次の一覧の全行を、空行を除き1行につき1つの文字列としたJSONの文字列リストで表すこと。

★ ★ ★ ★ ★

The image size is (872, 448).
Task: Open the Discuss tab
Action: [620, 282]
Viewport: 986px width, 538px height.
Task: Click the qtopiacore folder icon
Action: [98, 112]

★ ★ ★ ★ ★

- **演習結果**
[
  "The image size is (872, 448).",
  "Task: Open the Discuss tab",
  "Action: [620, 282]",
  "Viewport: 986px width, 538px height.",
  "Task: Click the qtopiacore folder icon",
  "Action: [98, 112]"
]